• [Text under study]:
Personal information
- Full name: Jason Zuback
- Nickname: Golfzilla
- Born: 24 April 1970 (age 56) Alberta, Canada
- Height: 5 ft 10 in (178 cm)
- Weight: 225 lb (102 kg)
- Sporting nationality: Canada

Achievements and awards
- World Long Drive Championship: 1996, 1997, 1998, 1999, 2006
- Long Drivers of America hall of fame: 2003

= Jason Zuback =

Canadian golfer

Jason Zuback (born 24 April 1970) is a Canadian golfer who competed as a professional long drive athlete. Nicknamed Golfzilla, he won the World Long Drive Championship on five occasions, in 1996, 1997, 1998, 1999 and 2006. He was inducted into the Long Drivers of America hall of fame in 2003.

== Personal life ==
Zuback was raised in Lethbridge, Alberta. He attended the University of Alberta in Edmonton, where he graduated with a degree in pharmacy. He worked as a pharmacist before embarking on a full-time career in long drive.

• [Dataset extract]:

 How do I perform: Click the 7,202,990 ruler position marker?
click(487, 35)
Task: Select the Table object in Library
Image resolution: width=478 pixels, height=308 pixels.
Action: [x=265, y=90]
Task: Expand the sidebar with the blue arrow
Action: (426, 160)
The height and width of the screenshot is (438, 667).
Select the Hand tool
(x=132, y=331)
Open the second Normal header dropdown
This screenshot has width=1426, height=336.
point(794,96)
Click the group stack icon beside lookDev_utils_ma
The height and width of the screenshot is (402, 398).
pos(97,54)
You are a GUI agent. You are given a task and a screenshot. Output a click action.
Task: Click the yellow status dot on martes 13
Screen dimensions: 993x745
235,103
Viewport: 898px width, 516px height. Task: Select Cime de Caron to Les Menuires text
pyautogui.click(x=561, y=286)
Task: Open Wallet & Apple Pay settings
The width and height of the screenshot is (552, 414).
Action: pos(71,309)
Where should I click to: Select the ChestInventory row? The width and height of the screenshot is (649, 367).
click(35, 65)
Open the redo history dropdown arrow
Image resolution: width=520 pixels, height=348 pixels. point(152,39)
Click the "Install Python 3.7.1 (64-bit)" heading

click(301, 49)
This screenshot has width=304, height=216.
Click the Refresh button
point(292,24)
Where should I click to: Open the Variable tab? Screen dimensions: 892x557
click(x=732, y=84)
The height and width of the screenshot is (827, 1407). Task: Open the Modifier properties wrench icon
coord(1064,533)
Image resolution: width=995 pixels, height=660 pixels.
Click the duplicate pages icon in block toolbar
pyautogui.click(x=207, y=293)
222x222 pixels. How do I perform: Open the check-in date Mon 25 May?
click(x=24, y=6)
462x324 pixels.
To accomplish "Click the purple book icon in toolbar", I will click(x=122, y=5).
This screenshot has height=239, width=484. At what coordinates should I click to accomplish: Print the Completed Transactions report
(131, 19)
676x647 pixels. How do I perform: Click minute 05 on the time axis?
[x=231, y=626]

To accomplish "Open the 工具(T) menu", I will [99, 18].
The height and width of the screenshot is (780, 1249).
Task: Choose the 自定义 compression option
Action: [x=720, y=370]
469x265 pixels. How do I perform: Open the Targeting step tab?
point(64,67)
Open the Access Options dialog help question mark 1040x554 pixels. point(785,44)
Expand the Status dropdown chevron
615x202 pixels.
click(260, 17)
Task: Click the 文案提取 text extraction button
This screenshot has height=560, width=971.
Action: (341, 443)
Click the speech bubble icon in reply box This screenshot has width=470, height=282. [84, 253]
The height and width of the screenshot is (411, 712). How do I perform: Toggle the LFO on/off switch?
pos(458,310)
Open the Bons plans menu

• [Tasks]:
a) In the article on Jason Zuback, reproduce the passage from "Jason Zuback (born" up to and including "fame in 2003.".
b) According to the article on Jason Zuback, which university did he attend?
c) Carry the article on Jason Zuback forward from its last sentence.

• [Task answers]:
a)
Jason Zuback (born 24 April 1970) is a Canadian golfer who competed as a professional long drive athlete. Nicknamed Golfzilla, he won the World Long Drive Championship on five occasions, in 1996, 1997, 1998, 1999 and 2006. He was inducted into the Long Drivers of America hall of fame in 2003.

b) The University of Alberta in Edmonton.

c)
==Long drive career==
Zuback first entered a long drive competition in 1995 after being given the idea by playing partners while attempting to qualify for the Alberta Open. He won his first event by 50 yards. The following year, he won the World Long Drive Championship in his first attempt and returned to defend the title for three more years. He won his fifth and final world title in 2006. He returned to win the "Masters" event for over-45s in 2015.